Supplied records Block Start

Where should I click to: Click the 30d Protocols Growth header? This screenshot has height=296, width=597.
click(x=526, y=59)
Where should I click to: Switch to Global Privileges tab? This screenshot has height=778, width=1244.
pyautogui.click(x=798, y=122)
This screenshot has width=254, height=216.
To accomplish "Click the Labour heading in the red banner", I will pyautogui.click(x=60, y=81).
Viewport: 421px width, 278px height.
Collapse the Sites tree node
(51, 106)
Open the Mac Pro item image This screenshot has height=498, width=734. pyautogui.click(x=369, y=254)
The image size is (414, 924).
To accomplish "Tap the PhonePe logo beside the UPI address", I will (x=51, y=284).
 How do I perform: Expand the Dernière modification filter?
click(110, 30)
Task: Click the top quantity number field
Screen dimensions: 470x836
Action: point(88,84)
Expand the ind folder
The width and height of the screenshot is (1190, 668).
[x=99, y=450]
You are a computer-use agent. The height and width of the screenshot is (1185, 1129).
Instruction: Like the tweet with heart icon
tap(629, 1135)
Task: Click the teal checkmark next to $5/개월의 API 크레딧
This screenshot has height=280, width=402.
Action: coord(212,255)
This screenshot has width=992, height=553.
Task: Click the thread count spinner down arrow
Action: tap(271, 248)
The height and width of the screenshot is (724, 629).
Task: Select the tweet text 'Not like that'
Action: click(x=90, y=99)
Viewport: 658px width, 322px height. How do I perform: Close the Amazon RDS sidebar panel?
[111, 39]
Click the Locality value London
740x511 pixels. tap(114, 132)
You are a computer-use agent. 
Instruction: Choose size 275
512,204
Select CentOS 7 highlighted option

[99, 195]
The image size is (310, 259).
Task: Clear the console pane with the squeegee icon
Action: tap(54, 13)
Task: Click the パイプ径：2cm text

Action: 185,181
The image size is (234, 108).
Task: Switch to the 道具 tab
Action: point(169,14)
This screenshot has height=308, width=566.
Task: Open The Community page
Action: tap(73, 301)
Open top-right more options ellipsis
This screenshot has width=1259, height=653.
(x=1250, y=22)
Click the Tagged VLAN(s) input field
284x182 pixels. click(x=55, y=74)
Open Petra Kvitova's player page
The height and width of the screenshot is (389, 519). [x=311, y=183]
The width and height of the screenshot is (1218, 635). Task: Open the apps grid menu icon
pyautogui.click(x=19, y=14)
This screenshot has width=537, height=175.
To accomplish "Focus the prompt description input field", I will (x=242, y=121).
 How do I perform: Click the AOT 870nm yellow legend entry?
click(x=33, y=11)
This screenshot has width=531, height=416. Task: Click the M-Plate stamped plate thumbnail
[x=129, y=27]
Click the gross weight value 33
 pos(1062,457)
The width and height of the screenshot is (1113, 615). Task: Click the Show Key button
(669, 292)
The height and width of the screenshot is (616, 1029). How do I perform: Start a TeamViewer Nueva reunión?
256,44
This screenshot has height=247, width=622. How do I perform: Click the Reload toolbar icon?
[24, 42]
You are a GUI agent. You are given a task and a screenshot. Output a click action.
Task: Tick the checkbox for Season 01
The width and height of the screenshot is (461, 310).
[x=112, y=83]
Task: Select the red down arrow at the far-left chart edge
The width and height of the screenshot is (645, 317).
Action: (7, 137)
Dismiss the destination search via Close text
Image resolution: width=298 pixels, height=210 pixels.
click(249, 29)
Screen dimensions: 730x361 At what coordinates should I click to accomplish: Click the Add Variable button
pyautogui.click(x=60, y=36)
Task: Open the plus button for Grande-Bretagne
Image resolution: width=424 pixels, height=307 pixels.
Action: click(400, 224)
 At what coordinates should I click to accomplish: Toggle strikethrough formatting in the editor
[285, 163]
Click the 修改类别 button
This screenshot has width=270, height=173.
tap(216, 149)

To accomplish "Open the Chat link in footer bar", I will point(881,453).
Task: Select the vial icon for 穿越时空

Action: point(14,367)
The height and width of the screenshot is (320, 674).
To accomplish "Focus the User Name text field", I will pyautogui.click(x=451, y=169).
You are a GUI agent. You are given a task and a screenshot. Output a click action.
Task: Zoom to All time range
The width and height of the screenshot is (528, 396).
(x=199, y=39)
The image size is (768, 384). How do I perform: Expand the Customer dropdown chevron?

Supplied records Block End

_Description of the task_
Which lines of the records above contain the word "computer"? Report each one.

_Problem solution_
You are a computer-use agent. The height and width of the screenshot is (1185, 1129).
You are a computer-use agent. 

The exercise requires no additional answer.